I didn't give my housemates much of a choice about the traps! I chucked them and if we get any more, they can buy decent ones. This is a real life we are talking about and there is no need to make it suffer any more than necessary. I was slightly worried that I might get him in my room due to all the mouse food on the floor! But I saw no sign of him so hopefully my mice are safe! I am sure his appetite was much more in tune to stealing yummy pasta and crisps than mouse pellets! I am a little less traumatized now and thank you for your kind words =)


----------



## moustress (Sep 25, 2009)

It's hardly ever just one wildie; if you see one, there are a probably a couple of dozen scurrying around behind the base boards. This is why I have adopted strict rules for cleaning in the mousery area so there's not a crumb of food left to attract them. They have to risk going downstairs, where my kitties are always on guard, if they want to grab a snack.

The mousery floor gets swept or vacuumed every night, and I have my tanks on shelving units with wheels to make it easier to do a good job at that.


----------



## AyJay658 (Jan 15, 2012)

I hoovered yesterday :lol: There is a door to the staircase so I am not sure if they could get past that. And the there is my bedroom door of course. Well we shall just have to wait and see. There is no way I am letting them use cheap traps though.


----------



## Rhasputin (Feb 21, 2010)

You can try a bucket trap. There's videos on how to make them on youtube. I don't really like the ones where they put water in the bottom, and drown the mice. . . but an empty bucket makes a great repeating trap.


----------



## Laigaie (Mar 7, 2011)

Live box traps are also quite effective, so long as they're checked regularly, and if you have cats, they can't get in as easily as with a bucket trap.


----------



## Rhasputin (Feb 21, 2010)

Oh yeah, cats and bucket traps don't mix. :lol:


----------



## moustress (Sep 25, 2009)

The bucket trap is almost a gimme; it happens by accident anywhere you have an open trash bin that includes food waste. Once a mousie gets to know a food source, they always return. That's how I trapped Skreech, the chocolate addict. She couldn't resist the traces of chocolates on some wrappers, and dived straight in to a bin empty but for a couple of unwrapped chunks of dark chocolate. Loudest darn mousie I have ever heard!! She came completely unhinged when she realized she was trapped.

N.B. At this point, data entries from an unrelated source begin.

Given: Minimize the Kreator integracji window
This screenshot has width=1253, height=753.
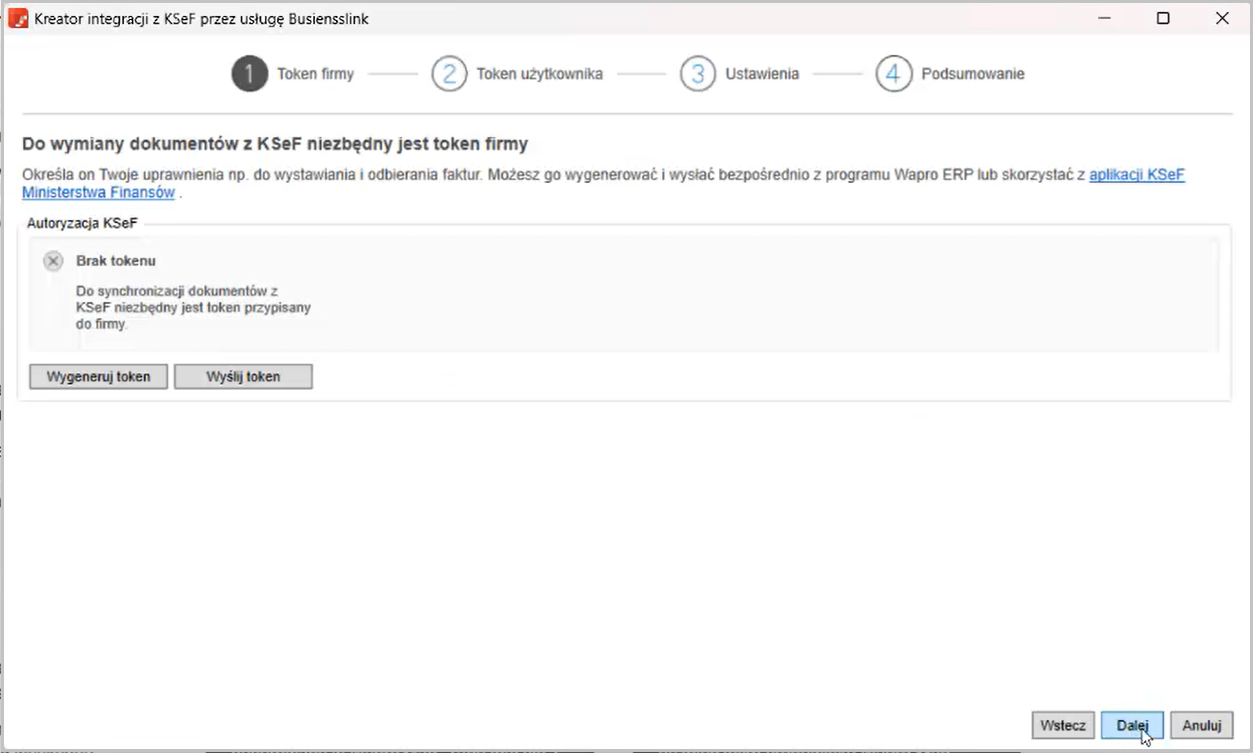Looking at the screenshot, I should pos(1105,19).

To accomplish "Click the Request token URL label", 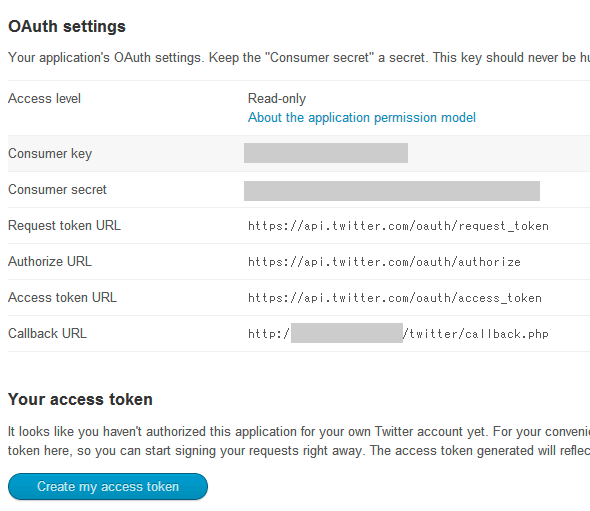I will click(64, 225).
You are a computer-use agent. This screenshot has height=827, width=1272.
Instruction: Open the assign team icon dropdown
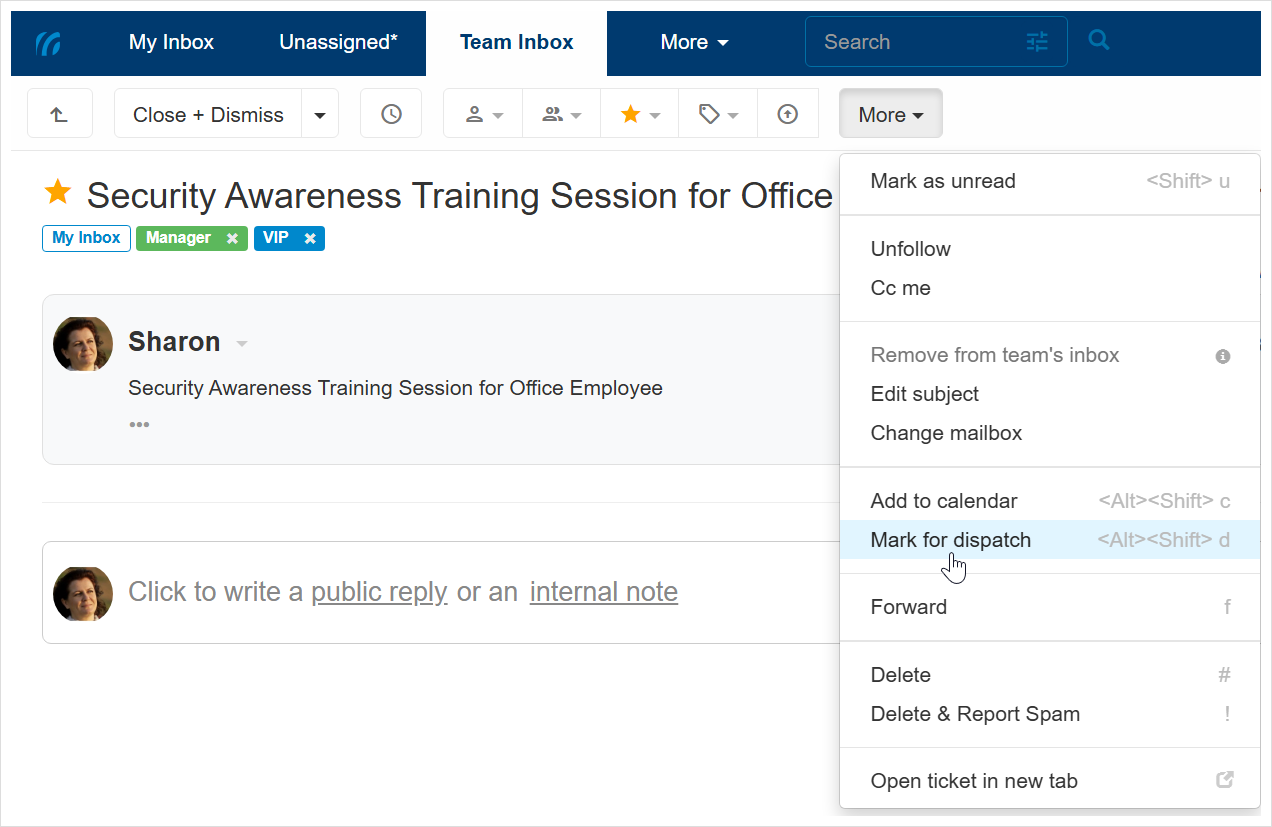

Like all the tiny furry criminals round here, she was transported to the region of the compost bins out back, there to fend for herself in great outback of our yard.


----------



## AyJay658 (Jan 15, 2012)

I would love to live trap them and set them free several miles away, unfortunately I cannot drive and I highly doubt my housemates would fancy spending any money at all on a *pest* (my quote marks are broken!). When I have my own house it will be cats all the way! And live traps if my cats end up being super lazy :lol:


----------